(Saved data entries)
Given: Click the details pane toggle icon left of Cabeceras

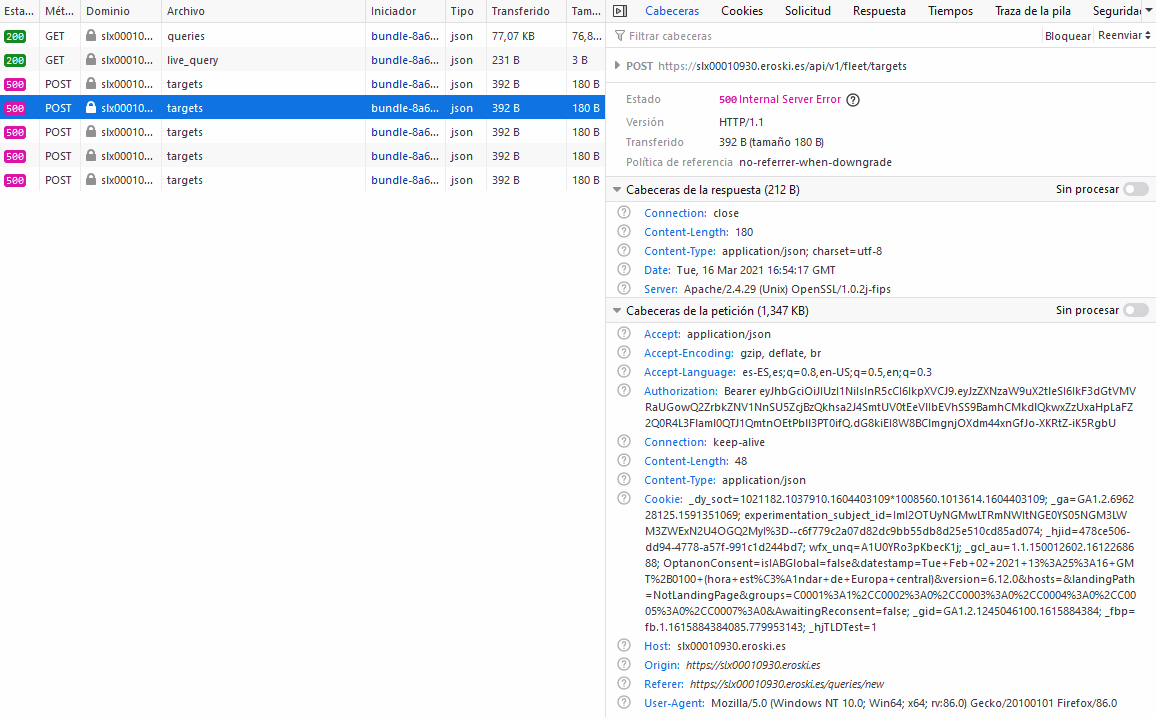Looking at the screenshot, I should point(619,11).
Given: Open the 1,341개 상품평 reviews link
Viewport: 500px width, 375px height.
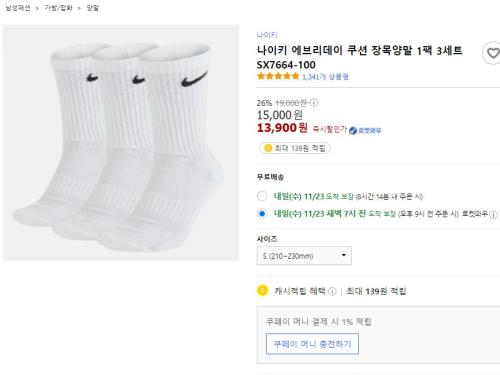Looking at the screenshot, I should coord(325,77).
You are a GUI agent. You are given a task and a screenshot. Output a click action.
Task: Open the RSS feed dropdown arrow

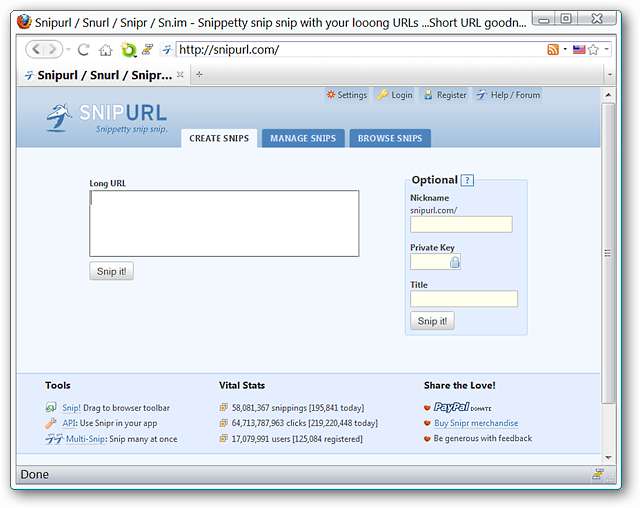click(565, 49)
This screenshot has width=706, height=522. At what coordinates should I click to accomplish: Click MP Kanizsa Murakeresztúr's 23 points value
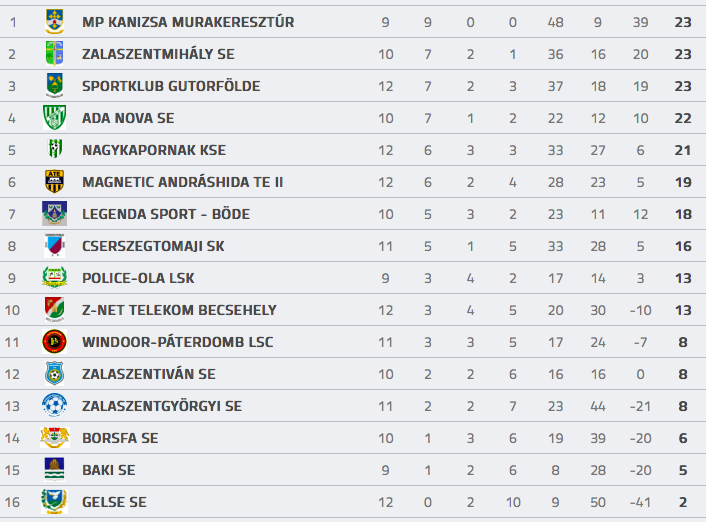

### PROBLEM
If an entry holds an image, omit that image and print the remainder exactly as it stands.

### RESULT OF THIS TASK
Given: Click the details pane toggle icon left of Cabeceras

Looking at the screenshot, I should point(619,11).
Given: Open the 1,341개 상품평 reviews link
Viewport: 500px width, 375px height.
Looking at the screenshot, I should coord(325,77).
You are a GUI agent. You are given a task and a screenshot. Output a click action.
Task: Open the RSS feed dropdown arrow

click(565, 49)
This screenshot has width=706, height=522. At what coordinates should I click to accomplish: Click MP Kanizsa Murakeresztúr's 23 points value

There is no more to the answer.